The transition from baby to little person is slow and you don’t spot it happening, but there’s no doubting that this little person is no longer a baby. We enter the terrible 2s and she’s still pretty much sweetness and light, but as always I wonder what adventures lie ahead for us. But good and bad, I am looking forward to it all.
I helped her blow out the candles on her cake. It’s a magical little moment. All the wishes I wished in my time (as if the cake wasn’t fulfilment enough of my desires). Yet helping my daughter, as she gave the lightest of blows beside me - the wishing was the wish.
Later she would play “What’s the time Mr Wolf?” with a couple of friends, only grasping the gist of what the game involved, but well enough to have fun waiting and then chasing. The girls played with the birthday balloons. A slightly older girl said, “Phoebe, are you trying to say you want me to keep this balloon?” Which Phoebe had given no indication of saying or wishing. But you had to admire this girl's pluck. So we let her keep the balloon anyway.

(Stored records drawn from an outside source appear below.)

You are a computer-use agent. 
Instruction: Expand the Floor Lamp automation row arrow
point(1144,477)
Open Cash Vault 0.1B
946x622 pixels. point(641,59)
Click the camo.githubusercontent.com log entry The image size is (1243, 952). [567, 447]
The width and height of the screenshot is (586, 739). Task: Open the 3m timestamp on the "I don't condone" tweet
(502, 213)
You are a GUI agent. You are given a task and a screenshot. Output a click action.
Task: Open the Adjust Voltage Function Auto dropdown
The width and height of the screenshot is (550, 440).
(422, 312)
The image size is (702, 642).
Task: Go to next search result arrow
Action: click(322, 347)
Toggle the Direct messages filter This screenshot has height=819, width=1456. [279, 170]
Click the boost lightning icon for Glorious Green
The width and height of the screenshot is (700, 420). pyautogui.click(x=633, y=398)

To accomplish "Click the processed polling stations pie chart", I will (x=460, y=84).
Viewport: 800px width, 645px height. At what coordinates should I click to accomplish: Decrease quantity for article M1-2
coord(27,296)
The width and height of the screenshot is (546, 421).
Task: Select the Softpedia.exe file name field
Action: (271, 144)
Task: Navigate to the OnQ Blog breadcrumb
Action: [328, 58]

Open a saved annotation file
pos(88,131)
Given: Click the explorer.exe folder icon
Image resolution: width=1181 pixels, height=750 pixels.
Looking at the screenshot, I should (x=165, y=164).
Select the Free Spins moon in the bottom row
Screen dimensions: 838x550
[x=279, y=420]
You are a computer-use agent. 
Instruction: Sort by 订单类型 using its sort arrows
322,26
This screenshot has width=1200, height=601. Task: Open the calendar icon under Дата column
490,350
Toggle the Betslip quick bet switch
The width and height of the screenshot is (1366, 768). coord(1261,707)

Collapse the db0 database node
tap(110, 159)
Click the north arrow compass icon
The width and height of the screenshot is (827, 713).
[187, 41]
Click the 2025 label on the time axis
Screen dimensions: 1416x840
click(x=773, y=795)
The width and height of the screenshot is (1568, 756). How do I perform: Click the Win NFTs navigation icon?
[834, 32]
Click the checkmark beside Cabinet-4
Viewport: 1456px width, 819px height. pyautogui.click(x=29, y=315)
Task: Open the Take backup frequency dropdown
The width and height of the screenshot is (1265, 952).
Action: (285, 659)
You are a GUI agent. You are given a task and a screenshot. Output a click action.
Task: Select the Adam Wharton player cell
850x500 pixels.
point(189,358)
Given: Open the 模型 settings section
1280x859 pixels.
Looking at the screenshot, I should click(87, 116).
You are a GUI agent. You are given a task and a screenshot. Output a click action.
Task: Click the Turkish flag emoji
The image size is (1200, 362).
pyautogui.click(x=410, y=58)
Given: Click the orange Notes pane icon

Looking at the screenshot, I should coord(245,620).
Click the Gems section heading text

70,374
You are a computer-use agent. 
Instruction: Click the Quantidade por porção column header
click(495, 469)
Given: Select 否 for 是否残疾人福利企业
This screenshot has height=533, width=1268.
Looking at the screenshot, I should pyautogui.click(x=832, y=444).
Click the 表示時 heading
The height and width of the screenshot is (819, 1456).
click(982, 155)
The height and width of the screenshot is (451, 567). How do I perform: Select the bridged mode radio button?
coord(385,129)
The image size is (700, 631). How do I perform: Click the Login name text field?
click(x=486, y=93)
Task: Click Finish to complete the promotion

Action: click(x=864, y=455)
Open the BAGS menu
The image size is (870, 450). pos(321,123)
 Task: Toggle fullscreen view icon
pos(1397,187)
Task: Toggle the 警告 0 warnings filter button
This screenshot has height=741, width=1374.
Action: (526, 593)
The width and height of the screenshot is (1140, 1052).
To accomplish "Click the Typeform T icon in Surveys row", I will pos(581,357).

Phoebe didn’t want to go to bed, but I did. So I somehow bathed her and read her her story, before more or less passing out, hoping to wake early enough to get the work I still needed to do on AIOTM done. But also sort of not caring if I did or didn’t. We’d make it one way or the other. My priorities are different now. And weirdly it isn’t making my work suffer. It just means I have to make the most of the time I have got to write.